BEGIN

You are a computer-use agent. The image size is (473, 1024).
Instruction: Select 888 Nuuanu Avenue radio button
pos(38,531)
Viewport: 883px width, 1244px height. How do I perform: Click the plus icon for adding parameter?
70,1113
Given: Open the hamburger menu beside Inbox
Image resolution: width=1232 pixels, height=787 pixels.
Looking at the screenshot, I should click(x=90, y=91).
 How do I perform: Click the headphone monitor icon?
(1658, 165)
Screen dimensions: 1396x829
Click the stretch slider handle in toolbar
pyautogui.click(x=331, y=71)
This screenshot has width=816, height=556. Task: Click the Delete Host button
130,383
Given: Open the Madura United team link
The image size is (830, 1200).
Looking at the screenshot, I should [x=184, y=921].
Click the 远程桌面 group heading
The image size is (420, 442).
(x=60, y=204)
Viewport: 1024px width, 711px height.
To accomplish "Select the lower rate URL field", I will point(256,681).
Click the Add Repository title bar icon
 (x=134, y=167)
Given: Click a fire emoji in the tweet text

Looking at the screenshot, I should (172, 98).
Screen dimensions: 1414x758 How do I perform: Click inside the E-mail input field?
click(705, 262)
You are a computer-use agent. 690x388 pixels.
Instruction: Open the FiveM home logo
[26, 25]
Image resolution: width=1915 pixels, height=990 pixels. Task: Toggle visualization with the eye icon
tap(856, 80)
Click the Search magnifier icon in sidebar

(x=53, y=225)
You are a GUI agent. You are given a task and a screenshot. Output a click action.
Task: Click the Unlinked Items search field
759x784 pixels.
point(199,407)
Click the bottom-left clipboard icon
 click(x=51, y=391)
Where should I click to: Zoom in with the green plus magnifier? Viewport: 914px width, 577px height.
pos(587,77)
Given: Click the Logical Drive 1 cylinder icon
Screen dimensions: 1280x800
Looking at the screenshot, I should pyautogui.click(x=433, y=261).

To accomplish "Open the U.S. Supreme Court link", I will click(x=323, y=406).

END

__Assignment__:
Please give an exact copy of every entry.

__The answer__:
You are a computer-use agent. The image size is (473, 1024).
Instruction: Select 888 Nuuanu Avenue radio button
pos(38,531)
Viewport: 883px width, 1244px height. How do I perform: Click the plus icon for adding parameter?
70,1113
Given: Open the hamburger menu beside Inbox
Image resolution: width=1232 pixels, height=787 pixels.
Looking at the screenshot, I should click(x=90, y=91).
 How do I perform: Click the headphone monitor icon?
(1658, 165)
Screen dimensions: 1396x829
Click the stretch slider handle in toolbar
pyautogui.click(x=331, y=71)
This screenshot has width=816, height=556. Task: Click the Delete Host button
130,383
Given: Open the Madura United team link
The image size is (830, 1200).
Looking at the screenshot, I should [x=184, y=921].
Click the 远程桌面 group heading
The image size is (420, 442).
(x=60, y=204)
Viewport: 1024px width, 711px height.
To accomplish "Select the lower rate URL field", I will point(256,681).
Click the Add Repository title bar icon
 (x=134, y=167)
Given: Click a fire emoji in the tweet text

Looking at the screenshot, I should (172, 98).
Screen dimensions: 1414x758 How do I perform: Click inside the E-mail input field?
click(705, 262)
You are a computer-use agent. 690x388 pixels.
Instruction: Open the FiveM home logo
[26, 25]
Image resolution: width=1915 pixels, height=990 pixels. Task: Toggle visualization with the eye icon
tap(856, 80)
Click the Search magnifier icon in sidebar

(x=53, y=225)
You are a GUI agent. You are given a task and a screenshot. Output a click action.
Task: Click the Unlinked Items search field
759x784 pixels.
point(199,407)
Click the bottom-left clipboard icon
 click(x=51, y=391)
Where should I click to: Zoom in with the green plus magnifier? Viewport: 914px width, 577px height.
pos(587,77)
Given: Click the Logical Drive 1 cylinder icon
Screen dimensions: 1280x800
Looking at the screenshot, I should pyautogui.click(x=433, y=261).

To accomplish "Open the U.S. Supreme Court link", I will click(x=323, y=406).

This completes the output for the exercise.